§ **Records to use**:

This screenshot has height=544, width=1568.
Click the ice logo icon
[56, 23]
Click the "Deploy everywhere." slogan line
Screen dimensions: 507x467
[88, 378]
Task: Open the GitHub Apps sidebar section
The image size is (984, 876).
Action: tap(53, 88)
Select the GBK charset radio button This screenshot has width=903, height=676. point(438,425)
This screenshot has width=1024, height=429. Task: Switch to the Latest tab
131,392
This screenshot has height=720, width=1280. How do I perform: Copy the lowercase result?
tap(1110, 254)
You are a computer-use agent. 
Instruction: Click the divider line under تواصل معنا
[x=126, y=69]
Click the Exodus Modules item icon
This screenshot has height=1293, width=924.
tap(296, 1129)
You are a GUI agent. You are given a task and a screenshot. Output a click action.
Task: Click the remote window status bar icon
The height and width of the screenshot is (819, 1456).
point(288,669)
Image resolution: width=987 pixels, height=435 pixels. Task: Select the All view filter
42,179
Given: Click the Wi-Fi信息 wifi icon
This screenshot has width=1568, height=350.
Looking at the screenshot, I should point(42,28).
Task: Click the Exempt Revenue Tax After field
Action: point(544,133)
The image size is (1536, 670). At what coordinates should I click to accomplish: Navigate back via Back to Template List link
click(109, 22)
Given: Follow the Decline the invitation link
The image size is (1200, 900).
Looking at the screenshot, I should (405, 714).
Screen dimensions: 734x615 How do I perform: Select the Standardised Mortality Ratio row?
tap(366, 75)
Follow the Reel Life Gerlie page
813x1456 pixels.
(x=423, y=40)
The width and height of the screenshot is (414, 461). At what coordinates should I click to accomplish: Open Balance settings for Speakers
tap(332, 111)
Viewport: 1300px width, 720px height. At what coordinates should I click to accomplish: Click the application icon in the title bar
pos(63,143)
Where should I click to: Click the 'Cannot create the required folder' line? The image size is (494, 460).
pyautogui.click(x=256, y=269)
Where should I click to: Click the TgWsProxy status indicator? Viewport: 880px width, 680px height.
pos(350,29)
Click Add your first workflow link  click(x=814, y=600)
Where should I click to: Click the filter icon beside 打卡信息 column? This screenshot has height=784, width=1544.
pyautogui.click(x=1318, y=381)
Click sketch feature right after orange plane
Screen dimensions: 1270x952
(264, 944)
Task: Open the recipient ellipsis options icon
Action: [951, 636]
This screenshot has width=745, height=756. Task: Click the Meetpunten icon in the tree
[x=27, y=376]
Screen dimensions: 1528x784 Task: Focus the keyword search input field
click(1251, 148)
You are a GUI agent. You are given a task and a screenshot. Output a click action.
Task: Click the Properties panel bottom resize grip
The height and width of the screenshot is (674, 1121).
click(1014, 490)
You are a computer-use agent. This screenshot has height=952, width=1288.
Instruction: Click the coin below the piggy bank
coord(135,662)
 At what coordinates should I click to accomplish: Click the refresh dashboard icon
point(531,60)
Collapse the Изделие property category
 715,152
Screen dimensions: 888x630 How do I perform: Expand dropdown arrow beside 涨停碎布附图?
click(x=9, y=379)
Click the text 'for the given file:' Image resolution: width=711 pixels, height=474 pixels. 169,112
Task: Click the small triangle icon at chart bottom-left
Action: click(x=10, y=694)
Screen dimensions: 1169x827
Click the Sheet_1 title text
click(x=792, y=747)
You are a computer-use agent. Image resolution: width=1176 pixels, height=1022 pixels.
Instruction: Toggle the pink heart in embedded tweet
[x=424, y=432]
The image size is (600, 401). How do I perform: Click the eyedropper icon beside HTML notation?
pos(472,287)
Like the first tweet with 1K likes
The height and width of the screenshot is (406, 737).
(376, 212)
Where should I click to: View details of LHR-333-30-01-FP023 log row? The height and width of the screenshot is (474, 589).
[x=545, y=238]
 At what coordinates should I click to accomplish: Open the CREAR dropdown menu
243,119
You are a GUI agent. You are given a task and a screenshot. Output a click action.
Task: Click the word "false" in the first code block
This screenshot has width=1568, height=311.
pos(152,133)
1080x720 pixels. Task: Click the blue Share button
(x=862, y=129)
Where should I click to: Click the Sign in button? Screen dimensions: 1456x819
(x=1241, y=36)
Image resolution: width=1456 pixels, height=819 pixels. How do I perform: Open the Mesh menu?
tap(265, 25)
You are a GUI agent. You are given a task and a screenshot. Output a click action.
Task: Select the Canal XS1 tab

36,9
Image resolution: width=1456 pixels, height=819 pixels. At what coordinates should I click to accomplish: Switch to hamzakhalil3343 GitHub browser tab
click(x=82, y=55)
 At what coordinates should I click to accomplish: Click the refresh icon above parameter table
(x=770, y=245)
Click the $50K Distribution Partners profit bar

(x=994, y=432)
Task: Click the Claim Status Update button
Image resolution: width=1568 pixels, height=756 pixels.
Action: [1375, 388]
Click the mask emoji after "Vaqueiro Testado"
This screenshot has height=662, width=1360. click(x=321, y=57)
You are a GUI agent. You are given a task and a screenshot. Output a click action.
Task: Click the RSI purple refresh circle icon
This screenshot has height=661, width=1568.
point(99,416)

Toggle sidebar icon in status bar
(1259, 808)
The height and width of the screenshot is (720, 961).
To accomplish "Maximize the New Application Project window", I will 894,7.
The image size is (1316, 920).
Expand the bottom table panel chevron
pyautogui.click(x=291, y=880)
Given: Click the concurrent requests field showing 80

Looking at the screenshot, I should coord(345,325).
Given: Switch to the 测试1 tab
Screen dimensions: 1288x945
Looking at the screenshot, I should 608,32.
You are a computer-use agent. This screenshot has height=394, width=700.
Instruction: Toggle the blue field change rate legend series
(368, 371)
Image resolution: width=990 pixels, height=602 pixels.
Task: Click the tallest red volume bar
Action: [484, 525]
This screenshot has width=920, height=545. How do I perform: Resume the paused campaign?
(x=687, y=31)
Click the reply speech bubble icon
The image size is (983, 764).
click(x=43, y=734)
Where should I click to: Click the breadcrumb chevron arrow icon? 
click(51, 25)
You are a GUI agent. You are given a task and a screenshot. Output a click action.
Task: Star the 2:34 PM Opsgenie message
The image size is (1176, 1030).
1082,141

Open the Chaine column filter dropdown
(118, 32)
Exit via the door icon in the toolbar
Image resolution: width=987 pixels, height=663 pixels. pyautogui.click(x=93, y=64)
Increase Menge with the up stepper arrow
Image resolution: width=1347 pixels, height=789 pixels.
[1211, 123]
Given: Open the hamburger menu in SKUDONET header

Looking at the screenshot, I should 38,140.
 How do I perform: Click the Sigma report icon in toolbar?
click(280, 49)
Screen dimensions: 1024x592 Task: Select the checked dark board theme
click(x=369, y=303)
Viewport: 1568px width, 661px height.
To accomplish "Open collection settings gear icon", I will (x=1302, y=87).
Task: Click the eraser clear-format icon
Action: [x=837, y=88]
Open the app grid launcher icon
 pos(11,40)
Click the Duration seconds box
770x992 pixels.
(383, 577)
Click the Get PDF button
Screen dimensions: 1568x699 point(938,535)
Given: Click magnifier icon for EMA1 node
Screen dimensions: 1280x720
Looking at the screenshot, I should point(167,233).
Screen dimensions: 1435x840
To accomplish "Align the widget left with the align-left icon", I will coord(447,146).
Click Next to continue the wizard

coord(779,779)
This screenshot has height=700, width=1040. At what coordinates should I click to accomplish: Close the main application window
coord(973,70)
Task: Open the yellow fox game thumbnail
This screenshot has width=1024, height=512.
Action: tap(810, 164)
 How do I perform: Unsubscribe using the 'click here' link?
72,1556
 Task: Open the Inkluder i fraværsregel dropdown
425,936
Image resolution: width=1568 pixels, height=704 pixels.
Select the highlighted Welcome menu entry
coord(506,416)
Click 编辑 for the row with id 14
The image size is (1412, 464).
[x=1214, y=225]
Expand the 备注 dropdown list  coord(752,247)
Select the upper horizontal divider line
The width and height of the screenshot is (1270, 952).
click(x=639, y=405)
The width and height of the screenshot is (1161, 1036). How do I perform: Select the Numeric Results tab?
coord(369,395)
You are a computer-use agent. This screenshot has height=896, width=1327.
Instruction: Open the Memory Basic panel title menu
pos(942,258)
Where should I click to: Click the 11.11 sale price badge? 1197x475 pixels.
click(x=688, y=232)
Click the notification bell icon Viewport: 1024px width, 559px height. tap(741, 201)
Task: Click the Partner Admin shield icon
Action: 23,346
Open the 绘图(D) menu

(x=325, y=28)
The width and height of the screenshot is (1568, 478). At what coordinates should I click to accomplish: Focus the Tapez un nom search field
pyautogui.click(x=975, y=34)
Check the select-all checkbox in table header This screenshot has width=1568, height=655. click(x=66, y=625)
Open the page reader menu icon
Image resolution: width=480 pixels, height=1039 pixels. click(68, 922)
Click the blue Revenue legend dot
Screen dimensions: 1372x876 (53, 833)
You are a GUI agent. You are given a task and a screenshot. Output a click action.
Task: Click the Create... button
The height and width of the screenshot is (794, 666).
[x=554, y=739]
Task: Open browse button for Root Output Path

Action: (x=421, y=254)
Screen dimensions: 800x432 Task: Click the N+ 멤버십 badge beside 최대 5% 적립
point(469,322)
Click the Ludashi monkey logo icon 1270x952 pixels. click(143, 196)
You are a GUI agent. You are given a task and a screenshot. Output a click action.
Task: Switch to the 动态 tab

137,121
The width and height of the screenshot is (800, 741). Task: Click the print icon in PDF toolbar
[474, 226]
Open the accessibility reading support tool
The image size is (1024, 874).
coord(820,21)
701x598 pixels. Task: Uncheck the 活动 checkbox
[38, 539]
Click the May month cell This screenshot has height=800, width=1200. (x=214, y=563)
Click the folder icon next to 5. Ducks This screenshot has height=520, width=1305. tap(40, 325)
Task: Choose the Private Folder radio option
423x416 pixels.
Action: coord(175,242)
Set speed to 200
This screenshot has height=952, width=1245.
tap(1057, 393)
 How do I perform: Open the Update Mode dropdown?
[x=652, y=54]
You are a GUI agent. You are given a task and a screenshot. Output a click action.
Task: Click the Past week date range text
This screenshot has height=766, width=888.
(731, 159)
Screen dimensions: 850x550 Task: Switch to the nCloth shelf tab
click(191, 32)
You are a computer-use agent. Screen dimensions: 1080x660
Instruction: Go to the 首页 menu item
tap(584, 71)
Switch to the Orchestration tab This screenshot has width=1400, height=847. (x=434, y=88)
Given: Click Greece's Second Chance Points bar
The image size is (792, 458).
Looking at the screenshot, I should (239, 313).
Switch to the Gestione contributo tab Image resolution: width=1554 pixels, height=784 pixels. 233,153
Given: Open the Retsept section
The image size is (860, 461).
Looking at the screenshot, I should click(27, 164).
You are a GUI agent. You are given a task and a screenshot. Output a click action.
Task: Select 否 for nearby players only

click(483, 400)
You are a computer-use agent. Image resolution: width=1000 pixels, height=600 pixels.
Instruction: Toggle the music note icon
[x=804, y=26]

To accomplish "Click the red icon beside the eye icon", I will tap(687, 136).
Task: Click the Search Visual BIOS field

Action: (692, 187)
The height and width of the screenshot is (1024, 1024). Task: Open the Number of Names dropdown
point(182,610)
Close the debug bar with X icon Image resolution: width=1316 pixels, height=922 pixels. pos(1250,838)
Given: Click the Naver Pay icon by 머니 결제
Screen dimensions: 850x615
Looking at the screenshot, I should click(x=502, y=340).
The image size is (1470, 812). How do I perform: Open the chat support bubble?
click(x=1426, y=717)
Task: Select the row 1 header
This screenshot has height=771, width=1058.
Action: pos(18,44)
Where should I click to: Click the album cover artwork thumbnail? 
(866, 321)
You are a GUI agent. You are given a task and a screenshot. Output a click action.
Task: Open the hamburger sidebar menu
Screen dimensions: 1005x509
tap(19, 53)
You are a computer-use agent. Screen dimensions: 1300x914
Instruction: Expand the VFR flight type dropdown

§ **Written task**: Rewrite the entries in the part that opens with the line containing "Switch to the Gestione" and closes with the line containing "[x=804, y=26]", putting "bell icon" in place of "music note icon" and keeping everything else the same.

§ **Answer to this problem**:
Switch to the Gestione contributo tab Image resolution: width=1554 pixels, height=784 pixels. 233,153
Given: Open the Retsept section
The image size is (860, 461).
Looking at the screenshot, I should click(27, 164).
You are a GUI agent. You are given a task and a screenshot. Output a click action.
Task: Select 否 for nearby players only

click(483, 400)
You are a computer-use agent. Image resolution: width=1000 pixels, height=600 pixels.
Instruction: Toggle the bell icon
[x=804, y=26]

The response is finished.